Refactoring breadth-first search

For the sake of generality, I have refactored the code of the breadth-first search (BFS) algorithm in order to accommodate both the tree and the graph-search versions. This has to do with the ability of the algorithm to deal with redundant paths, whether if they are to be taken into account (graph-search, as it is described in pseudocode in the book) or not (tree-search). The bulk of the code has been redefined as a generic abstract data type (ADT) search algorithm, which has an additional flag to use the explored set or not, see Figure 1 (changes are highlighted).

Figure 1. Abstract data type search algorithm.

## @deftypefn {Function File} {@var{solution} =} adt_search (@var{problem}, @var{start}, @var{finish}, @var{treegraph}, @var{insert})
## Abstract data type search algorithm.
##
## PRE:
## @var{problem} must be the cost-weighted adjacency matrix.
## @var{start} must be the starting node index.
## @var{finish} must be the finishing node index.
## @var{treegraph} must be the tree/graph version flag. Zero is
## tree-version.
## @var{insert} must be function handle to manage the insertion into
## the frontier.
##
## POST:
## @var{solution} is the solution path. State set to zero if failure.
## @end deftypefn

## Author: Alexandre Trilla <alex@atrilla.net>

function [solution] = adt_search(problem, start, ...
  finish, treegraph, insert)

  % inits
  node.state = start;
  node.parent = [];
  node.cost = 0;

  if (node.state == finish)
    solution = node;
  else
    frontier = [node];
    explored = [];
    found = 0;
    while (~found)
      if (numel(frontier) == 0)
        solution.state = 0;
        found = 1;
        break;
      endif
      % pop frontier
      node = frontier(1);
      frontier = frontier(2:end);
      % explore
      if (treegraph)
        explored(numel(explored)+1) = node.state;
      endif
      for i = 1:size(problem, 2)
        if (problem(node.state, i)>0)
          if (i ~= node.state)
            % by default, continue exploration
            notExpl = 1;
            if (treegraph)
              notExpl = ~sum(explored == i);
            endif
            if (notExpl)
              inFront = 0;
              for j = 1:numel(frontier)
                if (frontier(j).state == i)
                  inFront = 1;
                  break;
                endif
              endfor
              if (~inFront)
                % expand search space
                child.state = i;
                path = node.parent;
                path = [path node.state];
                child.parent = path;
                child.cost = node.cost + problem(node.state, i);
                % check goal
                if (i == finish)

Stored data entries
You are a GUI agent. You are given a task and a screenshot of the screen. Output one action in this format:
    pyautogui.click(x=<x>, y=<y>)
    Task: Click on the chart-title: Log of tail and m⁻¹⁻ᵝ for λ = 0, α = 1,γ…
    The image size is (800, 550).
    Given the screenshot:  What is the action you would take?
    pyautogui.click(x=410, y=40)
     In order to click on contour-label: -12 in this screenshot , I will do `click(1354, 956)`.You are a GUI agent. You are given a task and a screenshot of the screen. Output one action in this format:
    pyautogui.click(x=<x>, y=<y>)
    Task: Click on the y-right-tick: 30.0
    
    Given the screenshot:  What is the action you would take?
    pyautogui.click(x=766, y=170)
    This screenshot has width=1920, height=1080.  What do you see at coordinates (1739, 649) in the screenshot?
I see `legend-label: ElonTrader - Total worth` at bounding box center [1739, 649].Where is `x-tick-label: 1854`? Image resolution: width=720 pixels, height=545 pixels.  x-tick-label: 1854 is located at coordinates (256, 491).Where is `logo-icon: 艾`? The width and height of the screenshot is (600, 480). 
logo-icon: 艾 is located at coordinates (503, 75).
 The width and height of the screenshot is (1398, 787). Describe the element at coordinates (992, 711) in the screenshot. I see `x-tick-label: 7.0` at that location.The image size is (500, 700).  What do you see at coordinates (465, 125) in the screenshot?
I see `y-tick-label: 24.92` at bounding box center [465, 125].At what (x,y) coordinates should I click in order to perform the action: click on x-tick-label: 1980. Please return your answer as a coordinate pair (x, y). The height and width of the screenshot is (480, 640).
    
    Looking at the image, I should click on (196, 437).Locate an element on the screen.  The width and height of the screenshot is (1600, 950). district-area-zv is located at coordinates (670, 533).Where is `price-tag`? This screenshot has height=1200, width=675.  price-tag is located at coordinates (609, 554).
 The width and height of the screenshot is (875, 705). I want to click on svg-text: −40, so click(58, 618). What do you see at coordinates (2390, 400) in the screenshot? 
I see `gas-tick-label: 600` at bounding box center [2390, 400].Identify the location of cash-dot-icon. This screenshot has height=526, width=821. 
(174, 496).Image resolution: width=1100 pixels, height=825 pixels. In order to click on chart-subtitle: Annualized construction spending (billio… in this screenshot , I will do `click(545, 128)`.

» Your task: Reproduce the lines of the BFS refactoring code from "notExpl = ~sum(explored" to "(frontier(j).state == i)".

» Answer section:
notExpl = ~sum(explored == i);
            endif
            if (notExpl)
              inFront = 0;
              for j = 1:numel(frontier)
                if (frontier(j).state == i)